Vanity Fair‘s Richard Lawson agrees that “by the achingly poignant final scene—both bitterly sad and reveling in a hard-won optimism—Jia has found his way again, even if his characters haven’t. In the end it’s unclear what awaits this family, or China, but Jia has crafted a wise, stirring rumination on what was, and what could be.”
More from Oliver Lyttelton (Playlist, C+).

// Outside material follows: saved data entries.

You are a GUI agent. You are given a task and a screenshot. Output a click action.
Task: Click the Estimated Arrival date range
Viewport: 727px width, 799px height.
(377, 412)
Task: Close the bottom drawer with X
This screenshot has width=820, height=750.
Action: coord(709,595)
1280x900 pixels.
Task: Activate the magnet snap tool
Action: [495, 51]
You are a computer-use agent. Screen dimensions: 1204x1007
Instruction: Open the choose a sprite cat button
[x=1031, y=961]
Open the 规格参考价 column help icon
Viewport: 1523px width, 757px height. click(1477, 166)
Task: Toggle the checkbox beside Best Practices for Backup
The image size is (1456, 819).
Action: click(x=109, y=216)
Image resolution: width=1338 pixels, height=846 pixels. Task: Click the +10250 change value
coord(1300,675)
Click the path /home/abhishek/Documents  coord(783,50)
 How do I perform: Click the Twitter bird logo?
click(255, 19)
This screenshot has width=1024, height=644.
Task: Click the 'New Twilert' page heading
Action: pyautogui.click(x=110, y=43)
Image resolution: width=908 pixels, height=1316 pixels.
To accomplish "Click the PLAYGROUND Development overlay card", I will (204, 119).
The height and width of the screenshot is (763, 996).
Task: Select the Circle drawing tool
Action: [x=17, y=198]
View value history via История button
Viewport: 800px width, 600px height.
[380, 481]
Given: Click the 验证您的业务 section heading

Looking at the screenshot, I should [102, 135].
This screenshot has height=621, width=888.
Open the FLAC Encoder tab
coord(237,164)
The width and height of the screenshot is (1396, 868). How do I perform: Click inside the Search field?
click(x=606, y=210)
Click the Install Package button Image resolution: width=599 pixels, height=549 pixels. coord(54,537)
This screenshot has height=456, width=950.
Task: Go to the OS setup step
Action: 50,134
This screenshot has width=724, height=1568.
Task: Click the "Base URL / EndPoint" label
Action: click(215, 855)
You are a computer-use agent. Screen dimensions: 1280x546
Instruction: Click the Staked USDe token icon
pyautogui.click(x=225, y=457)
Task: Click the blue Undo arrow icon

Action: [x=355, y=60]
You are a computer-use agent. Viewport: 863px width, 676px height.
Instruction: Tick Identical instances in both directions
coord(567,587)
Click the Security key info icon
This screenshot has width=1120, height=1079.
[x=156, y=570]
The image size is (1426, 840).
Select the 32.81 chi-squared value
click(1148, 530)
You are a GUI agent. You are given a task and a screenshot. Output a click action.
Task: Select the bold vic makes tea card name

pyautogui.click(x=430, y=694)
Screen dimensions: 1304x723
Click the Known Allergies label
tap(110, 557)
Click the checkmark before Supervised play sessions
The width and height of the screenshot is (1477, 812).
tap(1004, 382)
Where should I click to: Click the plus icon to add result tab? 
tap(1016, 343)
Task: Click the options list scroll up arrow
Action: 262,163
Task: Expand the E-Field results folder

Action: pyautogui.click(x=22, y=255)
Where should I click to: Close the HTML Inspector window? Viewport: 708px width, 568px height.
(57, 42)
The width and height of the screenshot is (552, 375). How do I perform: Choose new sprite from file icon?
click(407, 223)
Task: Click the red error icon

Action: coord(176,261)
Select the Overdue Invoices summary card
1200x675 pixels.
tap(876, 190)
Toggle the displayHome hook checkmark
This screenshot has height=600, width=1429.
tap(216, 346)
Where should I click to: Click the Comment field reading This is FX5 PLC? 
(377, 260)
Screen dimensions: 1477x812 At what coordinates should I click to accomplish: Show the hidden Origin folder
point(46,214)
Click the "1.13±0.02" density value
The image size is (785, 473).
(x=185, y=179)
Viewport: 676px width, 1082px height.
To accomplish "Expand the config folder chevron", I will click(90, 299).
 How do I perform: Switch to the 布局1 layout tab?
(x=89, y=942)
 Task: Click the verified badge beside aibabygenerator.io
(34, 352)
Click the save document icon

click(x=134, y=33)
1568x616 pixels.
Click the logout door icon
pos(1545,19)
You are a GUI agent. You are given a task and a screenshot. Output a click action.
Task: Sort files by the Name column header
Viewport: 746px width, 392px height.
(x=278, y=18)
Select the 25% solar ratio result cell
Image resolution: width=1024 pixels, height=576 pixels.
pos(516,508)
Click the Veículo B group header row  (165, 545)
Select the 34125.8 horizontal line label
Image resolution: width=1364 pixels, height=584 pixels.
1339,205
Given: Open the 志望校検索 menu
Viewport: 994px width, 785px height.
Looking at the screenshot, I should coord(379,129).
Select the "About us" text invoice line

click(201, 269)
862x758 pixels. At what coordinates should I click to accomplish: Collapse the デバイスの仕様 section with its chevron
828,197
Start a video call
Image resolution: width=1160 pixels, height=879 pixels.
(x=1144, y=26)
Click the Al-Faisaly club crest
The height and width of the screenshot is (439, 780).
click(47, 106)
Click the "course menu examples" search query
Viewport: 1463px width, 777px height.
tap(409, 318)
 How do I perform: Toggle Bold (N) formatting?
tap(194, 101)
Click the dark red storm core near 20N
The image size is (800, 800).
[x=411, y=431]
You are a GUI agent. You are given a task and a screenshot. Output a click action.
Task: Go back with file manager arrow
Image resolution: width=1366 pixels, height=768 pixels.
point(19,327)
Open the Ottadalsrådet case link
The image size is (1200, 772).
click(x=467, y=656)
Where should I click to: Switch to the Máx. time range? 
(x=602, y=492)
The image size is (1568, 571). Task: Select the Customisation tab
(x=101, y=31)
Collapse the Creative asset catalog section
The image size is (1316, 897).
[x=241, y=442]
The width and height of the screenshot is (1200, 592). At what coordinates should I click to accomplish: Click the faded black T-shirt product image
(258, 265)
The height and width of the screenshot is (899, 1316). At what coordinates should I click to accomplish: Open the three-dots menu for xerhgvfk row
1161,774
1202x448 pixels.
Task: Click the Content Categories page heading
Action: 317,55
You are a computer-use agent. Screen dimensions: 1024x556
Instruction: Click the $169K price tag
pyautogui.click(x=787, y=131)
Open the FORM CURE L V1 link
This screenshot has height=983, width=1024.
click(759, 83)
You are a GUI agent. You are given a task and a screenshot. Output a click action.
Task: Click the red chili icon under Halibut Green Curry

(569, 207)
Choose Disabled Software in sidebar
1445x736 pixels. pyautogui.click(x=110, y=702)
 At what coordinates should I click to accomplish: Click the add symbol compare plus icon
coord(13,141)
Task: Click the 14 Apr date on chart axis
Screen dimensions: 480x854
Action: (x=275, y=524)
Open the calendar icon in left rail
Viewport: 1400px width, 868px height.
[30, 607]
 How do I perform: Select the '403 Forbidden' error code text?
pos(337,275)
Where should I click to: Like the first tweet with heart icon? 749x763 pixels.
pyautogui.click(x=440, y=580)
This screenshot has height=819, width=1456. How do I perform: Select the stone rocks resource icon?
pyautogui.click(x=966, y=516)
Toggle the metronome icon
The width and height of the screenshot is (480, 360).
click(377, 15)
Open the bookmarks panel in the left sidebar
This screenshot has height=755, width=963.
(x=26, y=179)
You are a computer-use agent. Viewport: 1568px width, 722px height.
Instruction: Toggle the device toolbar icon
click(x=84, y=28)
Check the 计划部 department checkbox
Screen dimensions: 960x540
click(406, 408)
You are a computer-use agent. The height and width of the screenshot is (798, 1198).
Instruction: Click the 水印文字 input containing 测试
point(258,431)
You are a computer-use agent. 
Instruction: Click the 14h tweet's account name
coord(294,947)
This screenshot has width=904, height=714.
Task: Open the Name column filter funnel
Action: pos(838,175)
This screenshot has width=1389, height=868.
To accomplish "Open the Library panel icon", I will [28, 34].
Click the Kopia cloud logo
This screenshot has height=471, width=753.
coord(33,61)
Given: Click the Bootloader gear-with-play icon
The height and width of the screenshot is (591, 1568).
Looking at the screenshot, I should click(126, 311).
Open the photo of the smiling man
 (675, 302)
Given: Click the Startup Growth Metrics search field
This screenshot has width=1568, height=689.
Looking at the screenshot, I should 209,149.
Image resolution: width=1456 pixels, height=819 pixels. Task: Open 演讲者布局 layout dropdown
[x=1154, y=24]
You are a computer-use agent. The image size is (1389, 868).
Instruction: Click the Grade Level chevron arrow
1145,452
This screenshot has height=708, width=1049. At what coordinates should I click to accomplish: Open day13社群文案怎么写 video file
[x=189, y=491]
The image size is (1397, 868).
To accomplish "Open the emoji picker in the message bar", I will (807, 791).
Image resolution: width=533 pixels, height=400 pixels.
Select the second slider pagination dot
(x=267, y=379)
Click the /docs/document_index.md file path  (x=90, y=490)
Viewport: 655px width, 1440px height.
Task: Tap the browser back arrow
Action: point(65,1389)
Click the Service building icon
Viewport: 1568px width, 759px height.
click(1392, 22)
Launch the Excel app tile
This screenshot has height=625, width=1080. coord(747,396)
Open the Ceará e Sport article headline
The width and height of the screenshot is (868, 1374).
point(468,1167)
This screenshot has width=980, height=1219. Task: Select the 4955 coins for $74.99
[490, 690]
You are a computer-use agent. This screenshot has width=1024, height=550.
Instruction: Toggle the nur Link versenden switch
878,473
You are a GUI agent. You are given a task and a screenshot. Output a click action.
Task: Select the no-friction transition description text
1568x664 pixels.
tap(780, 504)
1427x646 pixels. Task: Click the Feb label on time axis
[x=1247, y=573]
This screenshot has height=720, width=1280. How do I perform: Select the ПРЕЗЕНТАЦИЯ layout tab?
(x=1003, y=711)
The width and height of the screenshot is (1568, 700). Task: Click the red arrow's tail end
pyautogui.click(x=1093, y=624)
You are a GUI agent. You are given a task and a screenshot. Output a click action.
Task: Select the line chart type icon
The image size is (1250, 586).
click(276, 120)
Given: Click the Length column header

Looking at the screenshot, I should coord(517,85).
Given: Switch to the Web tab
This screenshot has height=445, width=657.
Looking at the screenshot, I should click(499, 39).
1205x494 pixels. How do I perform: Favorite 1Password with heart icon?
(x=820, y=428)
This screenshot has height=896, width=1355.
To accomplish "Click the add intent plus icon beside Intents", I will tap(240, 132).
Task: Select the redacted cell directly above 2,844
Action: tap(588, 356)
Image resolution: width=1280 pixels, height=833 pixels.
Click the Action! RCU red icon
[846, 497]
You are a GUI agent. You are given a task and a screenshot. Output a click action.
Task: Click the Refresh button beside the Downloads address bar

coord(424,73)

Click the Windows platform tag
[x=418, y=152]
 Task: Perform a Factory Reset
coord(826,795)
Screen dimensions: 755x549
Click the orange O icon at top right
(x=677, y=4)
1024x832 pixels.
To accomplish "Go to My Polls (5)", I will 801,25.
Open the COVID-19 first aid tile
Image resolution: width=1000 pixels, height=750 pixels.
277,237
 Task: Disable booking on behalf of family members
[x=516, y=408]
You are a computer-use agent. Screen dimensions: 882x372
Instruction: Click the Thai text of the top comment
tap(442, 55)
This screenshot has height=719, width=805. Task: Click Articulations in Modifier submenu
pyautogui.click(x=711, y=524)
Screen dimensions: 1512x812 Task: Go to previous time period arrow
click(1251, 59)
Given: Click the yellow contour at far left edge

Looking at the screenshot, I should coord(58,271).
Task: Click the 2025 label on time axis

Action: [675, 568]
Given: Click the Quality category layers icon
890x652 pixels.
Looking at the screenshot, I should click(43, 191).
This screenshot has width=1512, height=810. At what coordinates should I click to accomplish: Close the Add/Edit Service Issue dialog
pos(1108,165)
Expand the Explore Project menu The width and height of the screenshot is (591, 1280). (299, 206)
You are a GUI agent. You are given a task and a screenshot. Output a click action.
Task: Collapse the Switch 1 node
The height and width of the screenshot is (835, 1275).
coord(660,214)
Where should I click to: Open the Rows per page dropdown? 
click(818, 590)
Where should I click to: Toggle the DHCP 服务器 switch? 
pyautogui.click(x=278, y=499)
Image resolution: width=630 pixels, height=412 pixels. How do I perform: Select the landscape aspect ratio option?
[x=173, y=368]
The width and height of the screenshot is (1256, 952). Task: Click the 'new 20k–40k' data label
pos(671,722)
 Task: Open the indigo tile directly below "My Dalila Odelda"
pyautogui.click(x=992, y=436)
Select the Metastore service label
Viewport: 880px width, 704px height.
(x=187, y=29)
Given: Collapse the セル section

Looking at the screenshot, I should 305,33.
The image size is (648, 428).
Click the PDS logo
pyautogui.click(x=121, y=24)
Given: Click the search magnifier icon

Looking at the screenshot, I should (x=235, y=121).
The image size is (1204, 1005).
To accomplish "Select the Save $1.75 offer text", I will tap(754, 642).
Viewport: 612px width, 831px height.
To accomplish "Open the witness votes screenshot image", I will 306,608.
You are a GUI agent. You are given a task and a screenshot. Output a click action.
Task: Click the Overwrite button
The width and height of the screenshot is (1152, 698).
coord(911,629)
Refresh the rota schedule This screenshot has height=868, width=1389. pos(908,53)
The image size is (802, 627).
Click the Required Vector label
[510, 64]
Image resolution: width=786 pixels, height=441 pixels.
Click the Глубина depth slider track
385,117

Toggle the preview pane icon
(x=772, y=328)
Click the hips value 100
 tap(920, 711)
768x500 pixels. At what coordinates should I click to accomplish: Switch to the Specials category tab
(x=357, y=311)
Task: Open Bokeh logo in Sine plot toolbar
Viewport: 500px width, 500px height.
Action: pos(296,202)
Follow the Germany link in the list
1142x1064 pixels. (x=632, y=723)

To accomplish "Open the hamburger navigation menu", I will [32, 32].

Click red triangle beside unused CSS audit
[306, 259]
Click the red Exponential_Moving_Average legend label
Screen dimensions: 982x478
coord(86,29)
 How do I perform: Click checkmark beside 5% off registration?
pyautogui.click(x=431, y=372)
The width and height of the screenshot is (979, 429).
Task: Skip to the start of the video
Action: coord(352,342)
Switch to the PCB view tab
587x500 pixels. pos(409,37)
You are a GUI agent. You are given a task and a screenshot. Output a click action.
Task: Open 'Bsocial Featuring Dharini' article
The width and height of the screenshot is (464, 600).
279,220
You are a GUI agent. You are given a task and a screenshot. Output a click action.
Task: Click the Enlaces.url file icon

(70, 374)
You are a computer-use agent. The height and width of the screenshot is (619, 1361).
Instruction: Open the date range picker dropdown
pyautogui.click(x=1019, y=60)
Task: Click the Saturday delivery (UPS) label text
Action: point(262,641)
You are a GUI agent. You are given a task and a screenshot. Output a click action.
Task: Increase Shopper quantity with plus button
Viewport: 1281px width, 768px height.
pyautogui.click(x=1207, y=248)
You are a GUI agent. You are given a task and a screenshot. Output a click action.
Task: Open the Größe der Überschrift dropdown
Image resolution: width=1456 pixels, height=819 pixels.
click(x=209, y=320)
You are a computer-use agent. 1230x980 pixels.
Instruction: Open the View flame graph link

And Variety‘s Elsa Keslassy reports that Kino Lorber has picked up US rights.
Updates, 5/24: For the Telegraph‘s Robbie Collin, “Zhao is the film’s racing heart, and gives a performance of extraordinary detail and depth of feeling in all three time periods: she’s ravishing and butterfly-bright as a young woman, and tight with anxieties as a worried mother a decade and a half later, and returns for the bittersweet and beautiful finale after spending a regrettably large part of the film’s third section offscreen.”
And for the Voice‘s Stephanie Zacharek, “it’s in the last section of Mountains May Depart, set in 2025, that the real magic happens.” And “particularly in this last section, throws off a melancholy glow, as if Jia has seen his own country take off like a capitalist rocket ship and is searching the sky for streaks of the one he remembers. Maybe that earlier unexplained plane crash is a premonition of sorts. (The movie also includes references to the mysteriously disappeared Malaysian airliner.) What goes up must eventually come down.”
Update, 5/28: For Glenn Heath Jr., writing for the L, “after A Touch of Sin this can’t help but feel like a slightly less impacting experience. Yet Mountains May Depart steadily and interestingly continues the filmmaker’s interest in identity, Chinese-ness, and the self-destructive properties of capitalism.”
Update, 6/13: “There’s a nagging humanism at work in each episode, mitigating the love triangle machinations of the first act, accentuating the mournful air of the second, and softening the earnest romanticism of the third.” Jordan Cronk for Reverse Shot: “Never before have Jia’s themes of globalization and economic paralysis been rendered on such a simultaneously vast yet intimate scale, his vibrant digital images encompassing an entire era of industrialization and an equally vast emotional spectrum.”
Dennis Lim for Artforum: “Jia has often focused on those cast aside by convulsive change; this film, which expands the horizons of both time and space, and follows characters who have been swept up in the modernizing tide, is perhaps his most emotionally direct yet, held together by an enormously moving performance by his wife and regular star, Zhao Tao.”
Update, 6/26: Amir Ganjavie interviews Zhao Tao for Film International.
Update, 6/29: Amir Ganjavie also took part in a roundtable discussion with Jia; the transcript’s up at the Notebook.